• TRY IT:
For the entries below, copy exactly the line that contains "You are a computer-use" through the line that contains "Click the Student Directories page title", both ends included, and exclude all pictures.

[Dataset entries]
⁂
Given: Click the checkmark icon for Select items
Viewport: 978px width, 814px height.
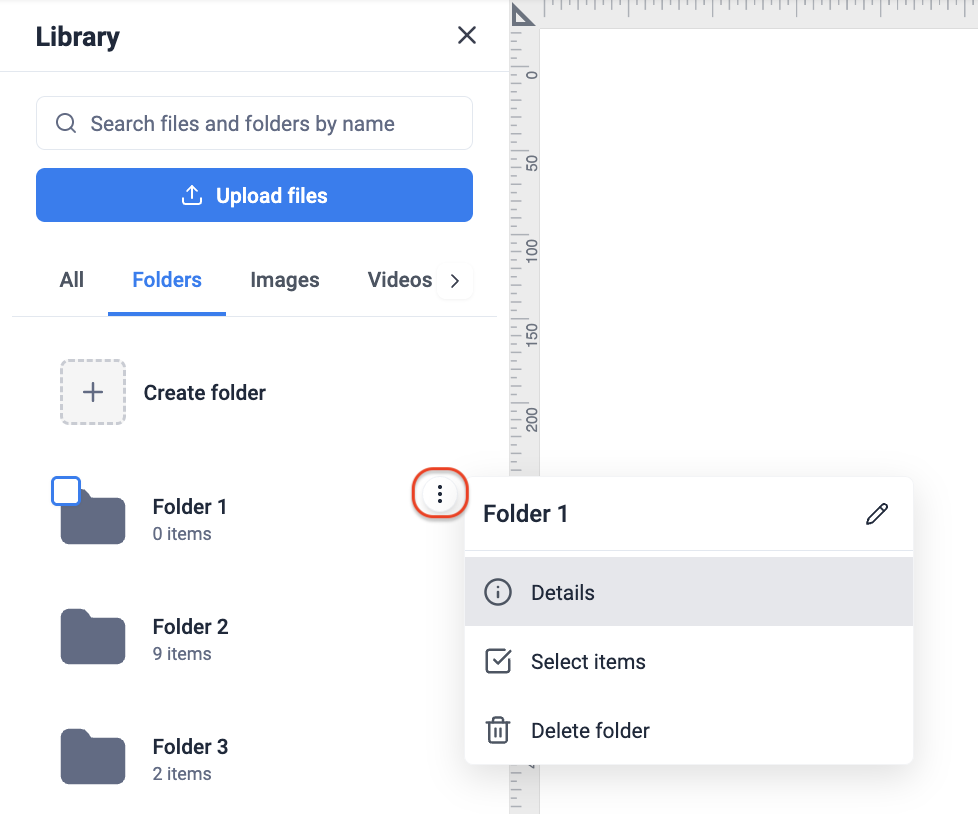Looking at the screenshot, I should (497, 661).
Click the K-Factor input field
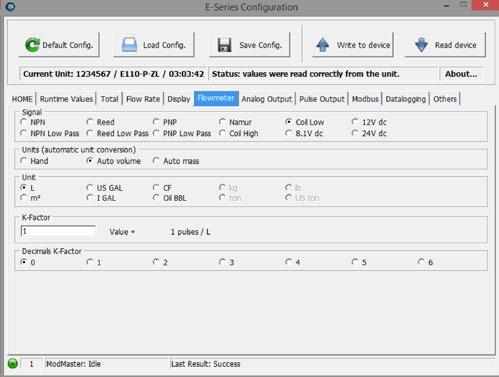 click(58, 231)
⁂
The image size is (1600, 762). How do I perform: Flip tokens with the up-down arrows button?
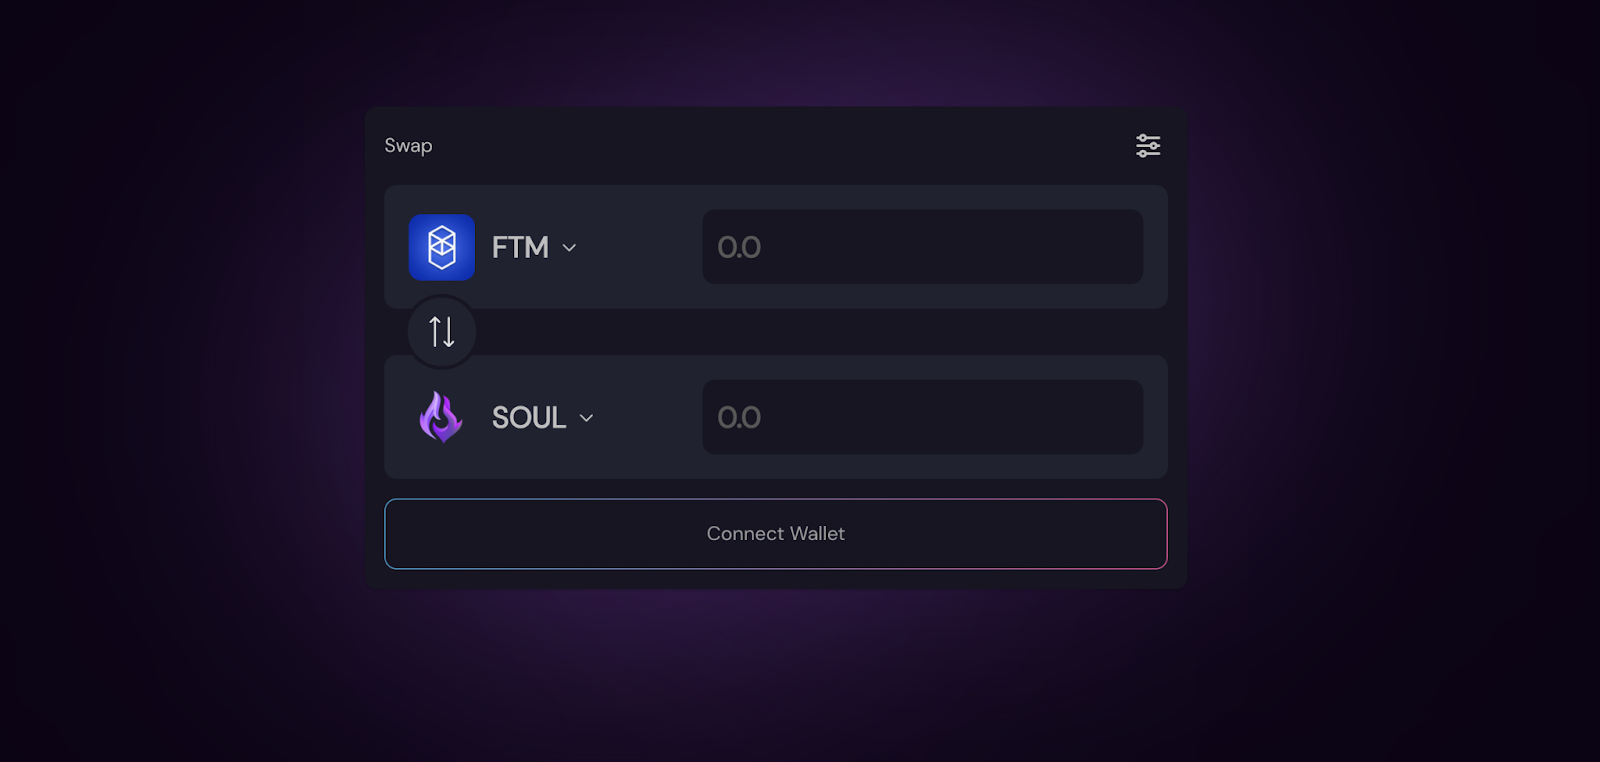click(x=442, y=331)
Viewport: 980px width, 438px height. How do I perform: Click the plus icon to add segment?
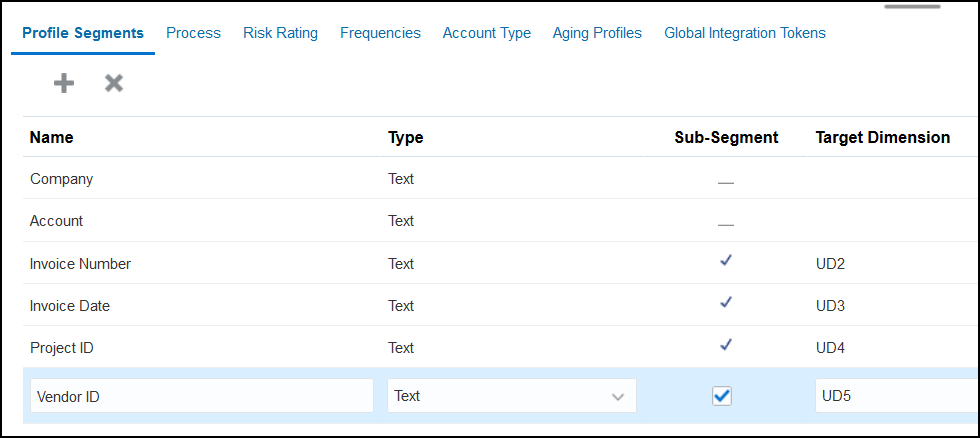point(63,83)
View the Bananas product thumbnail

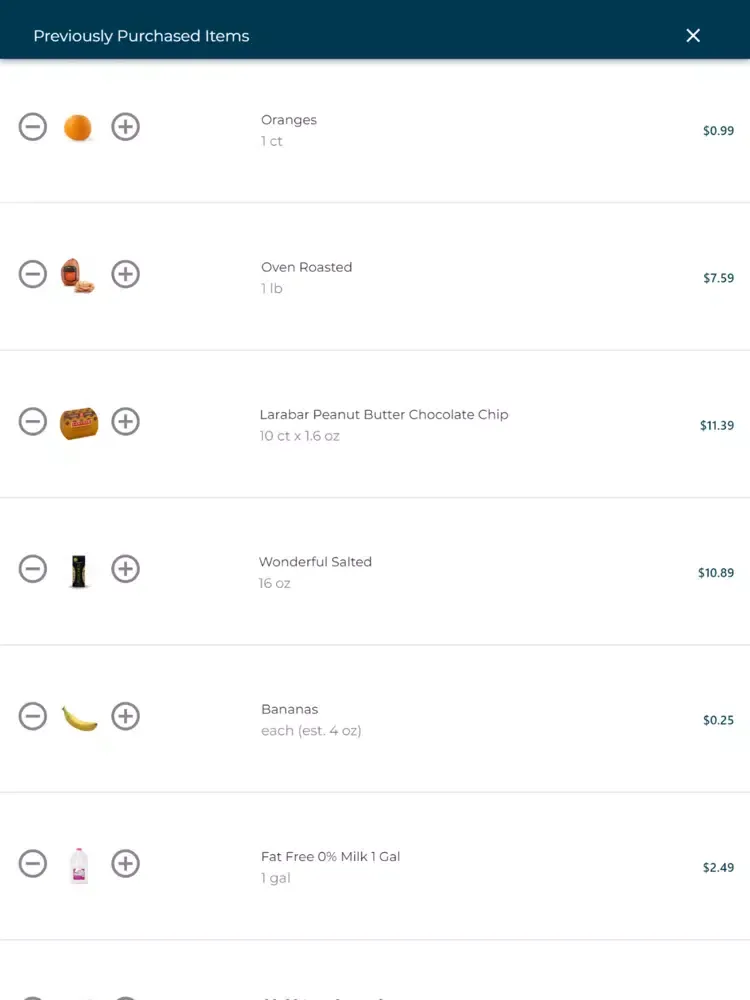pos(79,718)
⁂
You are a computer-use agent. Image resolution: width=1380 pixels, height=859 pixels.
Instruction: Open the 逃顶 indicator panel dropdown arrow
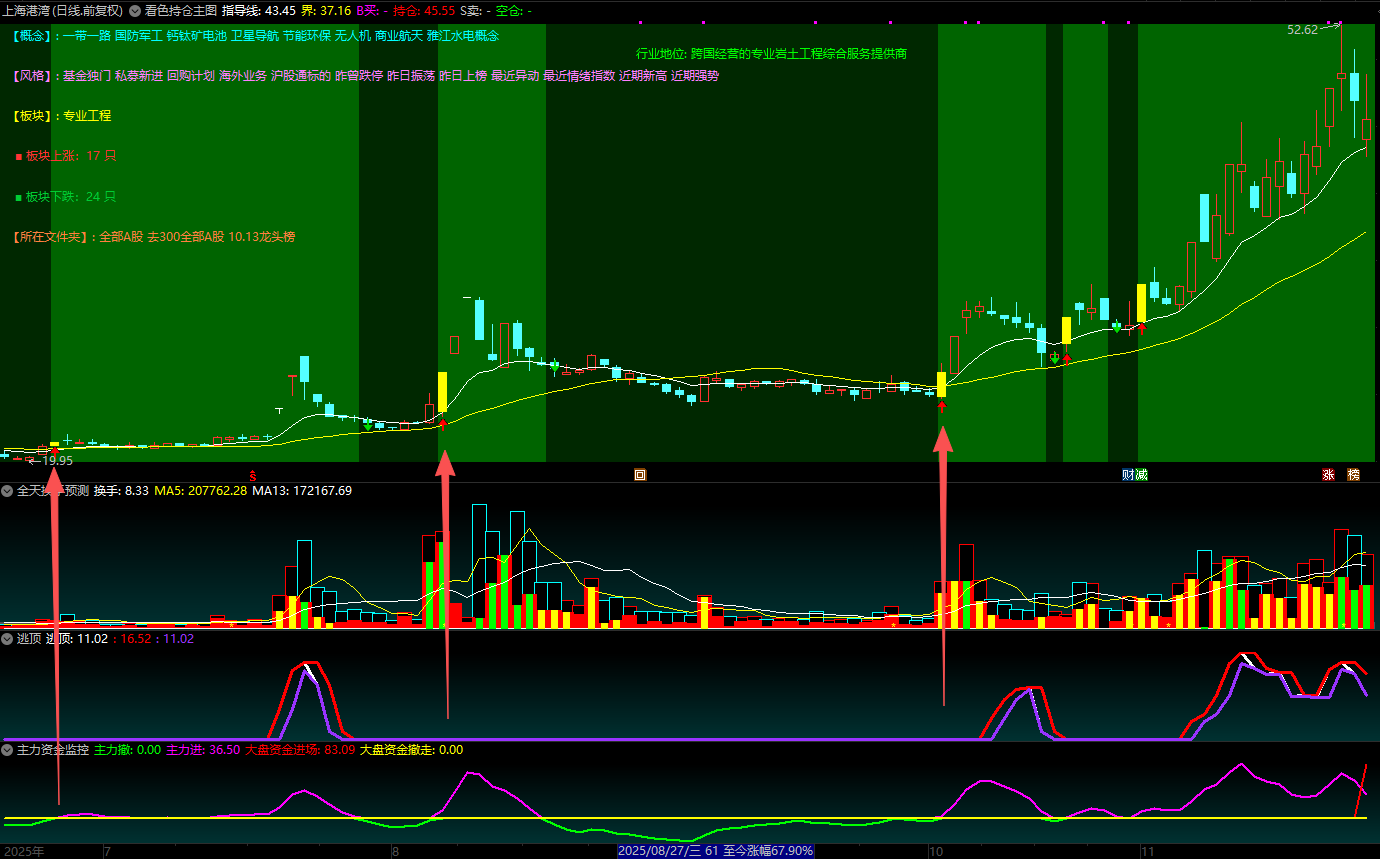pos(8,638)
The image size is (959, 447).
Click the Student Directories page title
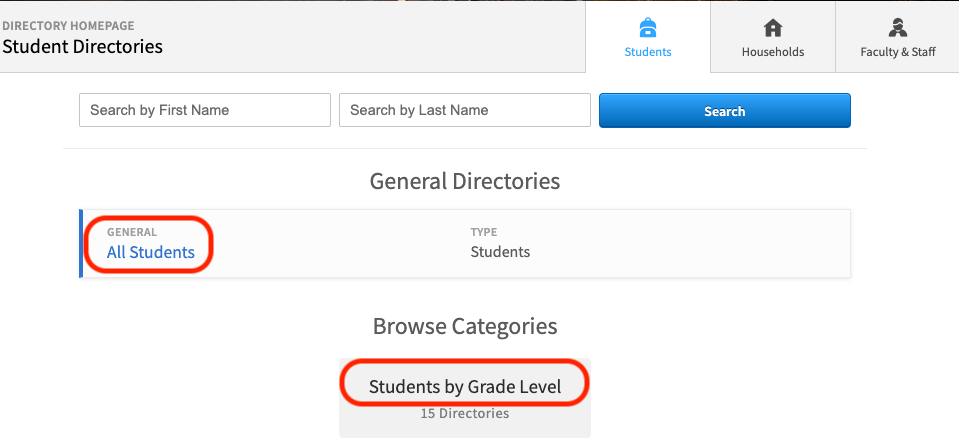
⁂
• RESPONSE AREA:
You are a computer-use agent. Image resolution: width=1380 pixels, height=859 pixels.
Instruction: Open the 逃顶 indicator panel dropdown arrow
pos(8,638)
The image size is (959, 447).
Click the Student Directories page title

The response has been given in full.